Miami - El exilio cubano hacía tiempo que no vencía en una contienda tan clara. Tras una corta batalla de tres días ha ganado una guerra. Logró poner de rodillas a Ozzie Guillén, entrenador venezolano de los Marlins, el equipo emblemático de Miami en las Grandes Ligas de béisbol.
Guillén, en un artículo de la revista Time digital, dijo: “Amo a Fidel Castro. Le respeto.
¿Sabes por qué? Mucha gente ha tratado de matarle en los últimos 60 años, pero ese hijo de … todavía está ahí”.

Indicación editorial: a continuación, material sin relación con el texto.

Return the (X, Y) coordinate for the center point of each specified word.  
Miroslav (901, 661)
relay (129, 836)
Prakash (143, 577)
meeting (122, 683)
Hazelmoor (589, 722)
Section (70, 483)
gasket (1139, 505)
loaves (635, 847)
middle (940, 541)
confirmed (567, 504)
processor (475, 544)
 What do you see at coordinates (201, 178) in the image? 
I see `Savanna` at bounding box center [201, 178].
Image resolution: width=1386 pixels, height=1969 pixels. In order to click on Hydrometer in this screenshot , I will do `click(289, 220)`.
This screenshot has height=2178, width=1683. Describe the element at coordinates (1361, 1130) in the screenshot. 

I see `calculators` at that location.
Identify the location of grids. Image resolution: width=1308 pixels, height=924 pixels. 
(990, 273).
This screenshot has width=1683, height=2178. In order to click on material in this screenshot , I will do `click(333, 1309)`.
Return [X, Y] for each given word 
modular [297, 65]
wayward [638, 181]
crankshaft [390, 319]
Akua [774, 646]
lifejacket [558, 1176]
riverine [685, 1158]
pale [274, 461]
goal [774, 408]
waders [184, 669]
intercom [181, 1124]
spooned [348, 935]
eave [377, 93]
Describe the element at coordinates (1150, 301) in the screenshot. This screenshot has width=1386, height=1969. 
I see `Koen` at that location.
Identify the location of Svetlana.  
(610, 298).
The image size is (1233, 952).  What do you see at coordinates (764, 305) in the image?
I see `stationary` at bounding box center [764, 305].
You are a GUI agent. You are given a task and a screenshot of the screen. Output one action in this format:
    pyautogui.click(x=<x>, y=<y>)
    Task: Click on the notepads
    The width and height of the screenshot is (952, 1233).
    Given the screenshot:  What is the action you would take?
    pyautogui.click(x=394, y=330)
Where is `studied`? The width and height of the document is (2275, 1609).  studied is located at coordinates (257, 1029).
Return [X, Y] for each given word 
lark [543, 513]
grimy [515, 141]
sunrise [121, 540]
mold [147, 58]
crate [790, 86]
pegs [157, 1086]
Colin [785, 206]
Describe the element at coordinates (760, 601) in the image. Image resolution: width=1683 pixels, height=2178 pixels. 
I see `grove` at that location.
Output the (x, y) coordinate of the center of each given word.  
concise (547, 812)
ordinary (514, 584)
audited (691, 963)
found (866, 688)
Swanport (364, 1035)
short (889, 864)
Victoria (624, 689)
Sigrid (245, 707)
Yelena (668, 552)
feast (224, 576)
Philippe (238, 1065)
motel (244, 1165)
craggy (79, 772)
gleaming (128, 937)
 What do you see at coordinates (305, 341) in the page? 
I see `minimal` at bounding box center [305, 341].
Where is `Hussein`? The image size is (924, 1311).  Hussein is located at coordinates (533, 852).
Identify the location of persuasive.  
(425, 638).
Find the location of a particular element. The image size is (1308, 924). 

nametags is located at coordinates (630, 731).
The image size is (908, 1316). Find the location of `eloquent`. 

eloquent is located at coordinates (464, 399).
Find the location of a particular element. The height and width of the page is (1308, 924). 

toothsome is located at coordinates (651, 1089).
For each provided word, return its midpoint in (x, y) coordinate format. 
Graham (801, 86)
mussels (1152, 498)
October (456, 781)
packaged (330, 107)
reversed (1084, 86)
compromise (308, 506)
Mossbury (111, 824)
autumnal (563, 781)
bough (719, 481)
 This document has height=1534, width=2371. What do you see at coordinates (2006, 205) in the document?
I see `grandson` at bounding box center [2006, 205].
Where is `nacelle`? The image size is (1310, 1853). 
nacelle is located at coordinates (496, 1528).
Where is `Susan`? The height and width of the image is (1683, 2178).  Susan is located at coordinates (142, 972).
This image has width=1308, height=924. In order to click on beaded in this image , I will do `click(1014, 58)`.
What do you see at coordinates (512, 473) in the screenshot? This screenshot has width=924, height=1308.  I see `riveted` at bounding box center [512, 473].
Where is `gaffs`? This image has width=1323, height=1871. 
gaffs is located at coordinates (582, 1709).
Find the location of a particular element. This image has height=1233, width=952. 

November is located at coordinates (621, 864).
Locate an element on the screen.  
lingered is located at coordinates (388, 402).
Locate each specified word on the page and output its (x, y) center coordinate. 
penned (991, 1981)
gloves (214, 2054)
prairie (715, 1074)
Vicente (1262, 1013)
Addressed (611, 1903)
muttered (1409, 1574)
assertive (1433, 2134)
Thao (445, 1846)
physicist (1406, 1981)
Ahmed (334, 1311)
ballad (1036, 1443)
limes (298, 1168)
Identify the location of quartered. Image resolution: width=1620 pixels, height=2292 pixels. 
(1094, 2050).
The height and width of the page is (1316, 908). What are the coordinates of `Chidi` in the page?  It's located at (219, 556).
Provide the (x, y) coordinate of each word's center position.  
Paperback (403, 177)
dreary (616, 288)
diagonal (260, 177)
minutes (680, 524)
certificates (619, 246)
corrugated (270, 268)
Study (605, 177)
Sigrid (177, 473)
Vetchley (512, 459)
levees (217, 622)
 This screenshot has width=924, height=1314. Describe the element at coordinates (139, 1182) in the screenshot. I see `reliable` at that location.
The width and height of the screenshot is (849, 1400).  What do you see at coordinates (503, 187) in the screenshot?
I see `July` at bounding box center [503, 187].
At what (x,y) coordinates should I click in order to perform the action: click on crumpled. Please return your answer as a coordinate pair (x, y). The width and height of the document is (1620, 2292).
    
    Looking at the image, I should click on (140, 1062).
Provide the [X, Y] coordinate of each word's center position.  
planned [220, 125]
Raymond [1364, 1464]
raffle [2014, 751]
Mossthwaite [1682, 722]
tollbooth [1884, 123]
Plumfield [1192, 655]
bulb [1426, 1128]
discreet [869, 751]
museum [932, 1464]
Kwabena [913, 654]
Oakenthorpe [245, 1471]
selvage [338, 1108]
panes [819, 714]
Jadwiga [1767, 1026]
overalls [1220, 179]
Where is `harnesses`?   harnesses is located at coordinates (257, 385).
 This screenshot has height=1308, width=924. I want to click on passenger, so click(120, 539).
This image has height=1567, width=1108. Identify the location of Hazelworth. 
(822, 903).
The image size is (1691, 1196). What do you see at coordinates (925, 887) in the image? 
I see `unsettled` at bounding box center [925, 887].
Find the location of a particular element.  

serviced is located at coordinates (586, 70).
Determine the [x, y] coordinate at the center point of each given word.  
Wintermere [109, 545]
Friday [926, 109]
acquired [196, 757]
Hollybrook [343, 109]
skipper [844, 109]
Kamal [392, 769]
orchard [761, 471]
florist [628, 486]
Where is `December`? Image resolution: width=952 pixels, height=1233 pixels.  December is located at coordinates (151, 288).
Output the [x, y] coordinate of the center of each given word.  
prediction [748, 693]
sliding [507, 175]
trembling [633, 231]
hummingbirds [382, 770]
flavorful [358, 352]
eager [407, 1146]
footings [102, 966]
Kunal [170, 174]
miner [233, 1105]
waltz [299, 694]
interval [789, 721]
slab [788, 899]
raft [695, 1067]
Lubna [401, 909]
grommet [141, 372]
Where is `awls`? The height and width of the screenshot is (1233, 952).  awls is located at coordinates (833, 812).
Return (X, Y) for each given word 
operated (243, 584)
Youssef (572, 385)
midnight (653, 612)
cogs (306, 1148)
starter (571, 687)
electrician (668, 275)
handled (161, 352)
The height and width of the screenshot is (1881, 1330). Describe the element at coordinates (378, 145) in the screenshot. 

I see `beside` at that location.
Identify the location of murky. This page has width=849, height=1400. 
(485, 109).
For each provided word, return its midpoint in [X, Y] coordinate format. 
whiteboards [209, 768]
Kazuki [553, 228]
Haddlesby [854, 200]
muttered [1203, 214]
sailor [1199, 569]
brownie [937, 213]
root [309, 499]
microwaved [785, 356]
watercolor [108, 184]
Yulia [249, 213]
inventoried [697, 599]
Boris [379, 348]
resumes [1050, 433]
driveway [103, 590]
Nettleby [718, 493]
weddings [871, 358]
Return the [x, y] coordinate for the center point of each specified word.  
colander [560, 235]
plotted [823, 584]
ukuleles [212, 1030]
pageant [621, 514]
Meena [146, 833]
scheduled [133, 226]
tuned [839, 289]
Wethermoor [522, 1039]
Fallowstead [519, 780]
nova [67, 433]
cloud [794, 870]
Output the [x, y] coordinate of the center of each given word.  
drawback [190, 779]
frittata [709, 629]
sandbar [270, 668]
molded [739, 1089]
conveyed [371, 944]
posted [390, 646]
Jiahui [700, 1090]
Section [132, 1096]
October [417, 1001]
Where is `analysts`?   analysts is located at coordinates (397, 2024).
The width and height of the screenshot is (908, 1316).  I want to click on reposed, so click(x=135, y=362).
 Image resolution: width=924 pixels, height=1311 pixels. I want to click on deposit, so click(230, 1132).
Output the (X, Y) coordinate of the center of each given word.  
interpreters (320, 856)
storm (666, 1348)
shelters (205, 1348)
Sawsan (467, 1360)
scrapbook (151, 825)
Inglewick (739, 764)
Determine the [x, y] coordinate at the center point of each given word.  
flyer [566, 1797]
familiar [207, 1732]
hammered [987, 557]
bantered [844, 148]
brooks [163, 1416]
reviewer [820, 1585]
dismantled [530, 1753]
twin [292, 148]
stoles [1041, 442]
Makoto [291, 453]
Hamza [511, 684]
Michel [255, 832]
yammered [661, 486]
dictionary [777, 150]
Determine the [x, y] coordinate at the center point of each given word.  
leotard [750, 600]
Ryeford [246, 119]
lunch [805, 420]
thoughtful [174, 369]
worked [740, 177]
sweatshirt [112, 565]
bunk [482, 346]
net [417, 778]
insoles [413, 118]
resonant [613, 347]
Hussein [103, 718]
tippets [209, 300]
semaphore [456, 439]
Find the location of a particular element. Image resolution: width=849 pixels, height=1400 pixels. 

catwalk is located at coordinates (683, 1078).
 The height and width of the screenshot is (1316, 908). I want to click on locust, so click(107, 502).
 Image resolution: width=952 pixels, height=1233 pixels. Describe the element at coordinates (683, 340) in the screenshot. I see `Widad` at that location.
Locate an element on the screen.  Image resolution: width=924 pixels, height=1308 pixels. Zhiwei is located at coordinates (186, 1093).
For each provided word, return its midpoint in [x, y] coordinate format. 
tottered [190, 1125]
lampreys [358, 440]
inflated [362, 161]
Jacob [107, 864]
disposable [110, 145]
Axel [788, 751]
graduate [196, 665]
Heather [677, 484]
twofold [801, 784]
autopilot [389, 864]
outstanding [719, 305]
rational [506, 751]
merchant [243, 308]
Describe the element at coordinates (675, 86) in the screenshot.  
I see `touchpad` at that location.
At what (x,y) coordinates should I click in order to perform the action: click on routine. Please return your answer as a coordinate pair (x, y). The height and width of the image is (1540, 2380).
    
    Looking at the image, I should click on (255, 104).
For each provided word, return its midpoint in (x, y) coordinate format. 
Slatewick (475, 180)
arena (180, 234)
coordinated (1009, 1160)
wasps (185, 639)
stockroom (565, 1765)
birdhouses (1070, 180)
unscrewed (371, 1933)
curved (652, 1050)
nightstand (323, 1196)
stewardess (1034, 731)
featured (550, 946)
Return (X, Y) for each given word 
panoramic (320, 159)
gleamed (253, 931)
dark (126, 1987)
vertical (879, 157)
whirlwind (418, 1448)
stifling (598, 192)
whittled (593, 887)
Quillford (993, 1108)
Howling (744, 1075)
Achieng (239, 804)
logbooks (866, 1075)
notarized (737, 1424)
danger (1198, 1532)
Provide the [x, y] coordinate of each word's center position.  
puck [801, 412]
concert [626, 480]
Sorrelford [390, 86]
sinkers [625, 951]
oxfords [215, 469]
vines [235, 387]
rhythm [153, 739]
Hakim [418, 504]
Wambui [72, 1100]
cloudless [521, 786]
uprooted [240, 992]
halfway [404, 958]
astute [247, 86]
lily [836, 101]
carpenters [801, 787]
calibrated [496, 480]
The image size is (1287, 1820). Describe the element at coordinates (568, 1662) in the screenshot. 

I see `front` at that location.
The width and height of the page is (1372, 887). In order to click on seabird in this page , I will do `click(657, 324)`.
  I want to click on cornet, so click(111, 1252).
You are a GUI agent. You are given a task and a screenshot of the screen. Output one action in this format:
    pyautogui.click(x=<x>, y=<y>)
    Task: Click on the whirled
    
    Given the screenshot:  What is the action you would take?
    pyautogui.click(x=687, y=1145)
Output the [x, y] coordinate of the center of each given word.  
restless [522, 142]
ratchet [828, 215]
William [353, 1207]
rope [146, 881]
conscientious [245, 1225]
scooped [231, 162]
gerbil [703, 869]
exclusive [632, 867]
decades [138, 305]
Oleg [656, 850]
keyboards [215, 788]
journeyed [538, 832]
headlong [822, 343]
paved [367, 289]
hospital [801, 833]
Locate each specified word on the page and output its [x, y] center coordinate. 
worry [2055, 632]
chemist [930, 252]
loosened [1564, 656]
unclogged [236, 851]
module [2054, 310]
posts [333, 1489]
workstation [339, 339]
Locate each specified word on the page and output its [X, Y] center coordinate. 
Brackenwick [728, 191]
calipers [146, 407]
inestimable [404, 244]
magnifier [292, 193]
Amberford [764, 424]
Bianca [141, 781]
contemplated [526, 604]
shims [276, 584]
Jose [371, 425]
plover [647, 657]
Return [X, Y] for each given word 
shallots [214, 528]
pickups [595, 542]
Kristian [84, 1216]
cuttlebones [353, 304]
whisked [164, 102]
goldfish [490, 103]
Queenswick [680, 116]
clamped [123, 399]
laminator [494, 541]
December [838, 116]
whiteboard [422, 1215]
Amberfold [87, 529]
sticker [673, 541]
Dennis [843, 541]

La reacción obligó a Guillén a disculparse en tres conferencias de prensa, primero en Filadelfia y Cincinnati, donde los Marlins juegan estos días, y se ha desplazado especialmente a Miami ante el escándalo formado. “Pido perdón de rodillas”, dijo. El equipo le ha sancionado con cinco partidos tras descalificar sus declaraciones. En sus disculpas aprovechó incluso para atacar a Hugo Chávez. Las palabras de Guillén no ofendieron solo a las organizaciones más radicales del exilio. Aunque en los tiempos que corren ya hay una tolerancia mayor en la comunidad cubana hacia visitas de cantantes u opiniones más abiertas sobre cómo enfrentarse al castrismo, lo sorprendente es que esta vez saltaron indignados hasta los comisionados de Miami y del Condado. Llovía sobre mojado porque los Marlins acaban de inaugurar un magnífico estadio en el que han sacado la mejor tajada a los contribuyentes y encima han tratado de “gente de poco nivel” a los paganos.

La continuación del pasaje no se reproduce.